Le caratteristiche di “decisionalità” le sono estranee, perché la sua attività si basa sul metodo scientifico, che applica attraverso la formulazione di ipotesi, da cui deriva la successiva esecuzione di metodici e rigorosi esperimenti. I risultati, espressi nel linguaggio della statistica, concorrono a costituire, passo dopo passo, un grande bagaglio di conoscenze e osservazioni. Non possiedono tuttavia una validità in senso generale, ma sono invece considerate “dimostrate” in quel particolare esperimento, prendendo in considerazione quella specifica parte di popolazione studiata, o seguendo quel singolare protocollo d’indagine. Così, al pari di qualunque altra disciplina scientifica, non detiene indicazioni generali e assolute che possano essere agevolmente trasferite alle decisioni che devono essere prese, giorno dopo giorno e nei vari ambiti. Né tanto meno legittimarle. Questo per il semplice fatto che la realtà, presa nella sua complessità e interezza non è assimilabile ad uno studio sperimentale, il quale al massimo si prefigge di inserire in un modello solo una porzione della stessa, delimitata e circoscritta secondo criteri stabiliti a priori. A questo si aggiunga che le decisioni inerenti alla libera circolazione dei cittadini non comprendono esclusivamente istanze di tipo sanitario, ma relative anche a tanti altri campi che esulano dall’indirizzo di studio della sanità pubblica.
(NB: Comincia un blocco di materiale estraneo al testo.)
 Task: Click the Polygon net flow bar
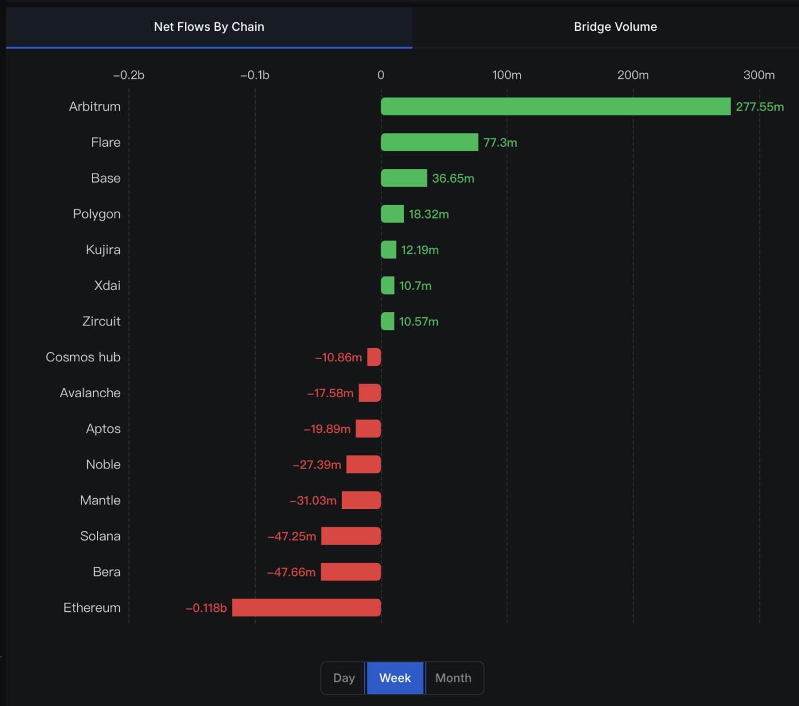tap(392, 214)
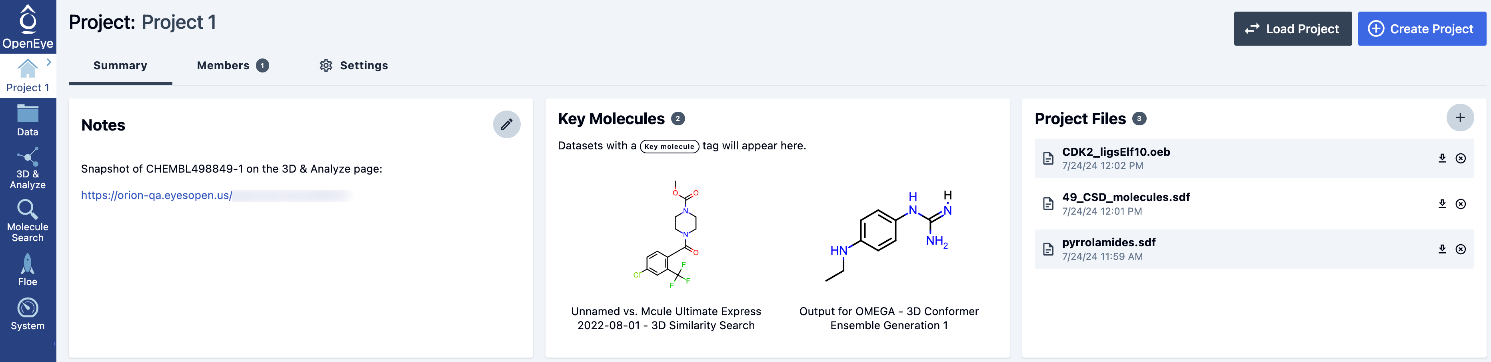The height and width of the screenshot is (362, 1491).
Task: Add a project file with plus button
Action: 1460,118
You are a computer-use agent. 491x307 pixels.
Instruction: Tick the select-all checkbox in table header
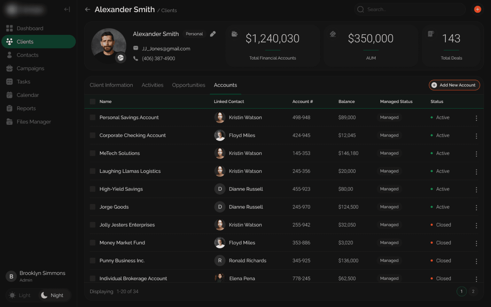tap(93, 101)
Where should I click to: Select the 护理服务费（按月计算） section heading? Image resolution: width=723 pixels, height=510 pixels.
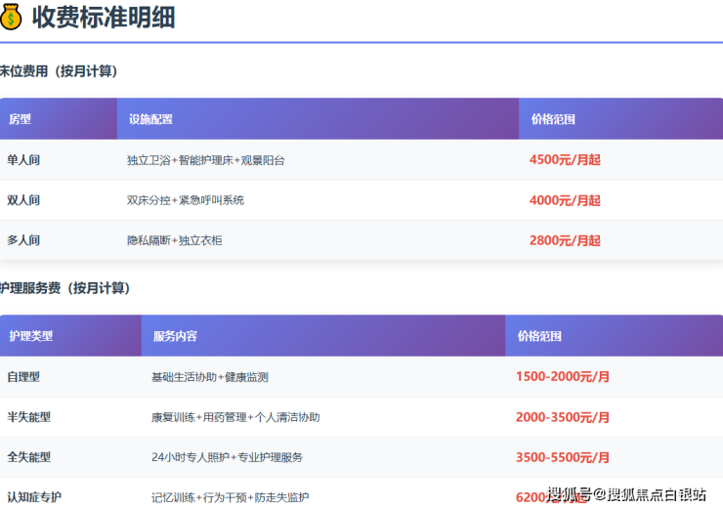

Ritengo invece che le decisioni riguardanti i cittadini e le loro relazioni spettino a chi è incaricato dagli stessi come loro rappresentante, il quale si assume la responsabilità delle eventuali conseguenze. Egli diviene tale non perché forte dei risultati di esperimenti che con un certo intervallo di confidenza lo legittimano, al contrario, perché scelto attraverso quello strumento che si chiama democrazia.
Converrete con me sul fatto che la situazione odierna ponga notevoli difficoltà sulle scelte da intraprendere, anche per chi è avvezzo a questo tipo di responsabilità. Un vecchio maestro mi disse: “nel momento della decisione sei solo”. Questo è particolarmente vero per chi oggi deve decidere quali politiche adottare per il futuro. Anche con tutta la buona volontà, sentiti i pareri degli esperti, analizzate tutte le possibili alternative, raccolte le opinioni di una specifica task force, giunge il momento di scegliere, e questa operazione, per sua stessa natura, implica un balzo verso l’ignoto. Un atto di coraggio, un atto dovuto e deliberato, un atto che infine rappresenta tutta l’essenza della politica.